MATERIAL FOR THIS EXERCISE:
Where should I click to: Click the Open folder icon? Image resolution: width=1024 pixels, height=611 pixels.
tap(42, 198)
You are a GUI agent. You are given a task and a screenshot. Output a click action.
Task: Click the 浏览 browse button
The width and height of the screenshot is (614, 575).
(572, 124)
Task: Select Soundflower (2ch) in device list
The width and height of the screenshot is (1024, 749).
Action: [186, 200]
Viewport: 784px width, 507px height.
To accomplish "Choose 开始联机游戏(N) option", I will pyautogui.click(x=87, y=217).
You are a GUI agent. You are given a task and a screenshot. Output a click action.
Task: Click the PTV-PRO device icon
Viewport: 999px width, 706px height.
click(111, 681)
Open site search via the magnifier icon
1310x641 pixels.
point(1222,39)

WHAT IS NEEDED: Return every record, word for word.

RESULT BELOW:
Where should I click to: Click the Open folder icon? Image resolution: width=1024 pixels, height=611 pixels.
tap(42, 198)
You are a GUI agent. You are given a task and a screenshot. Output a click action.
Task: Click the 浏览 browse button
The width and height of the screenshot is (614, 575).
(572, 124)
Task: Select Soundflower (2ch) in device list
The width and height of the screenshot is (1024, 749).
Action: [186, 200]
Viewport: 784px width, 507px height.
To accomplish "Choose 开始联机游戏(N) option", I will pyautogui.click(x=87, y=217).
You are a GUI agent. You are given a task and a screenshot. Output a click action.
Task: Click the PTV-PRO device icon
Viewport: 999px width, 706px height.
click(111, 681)
Open site search via the magnifier icon
1310x641 pixels.
point(1222,39)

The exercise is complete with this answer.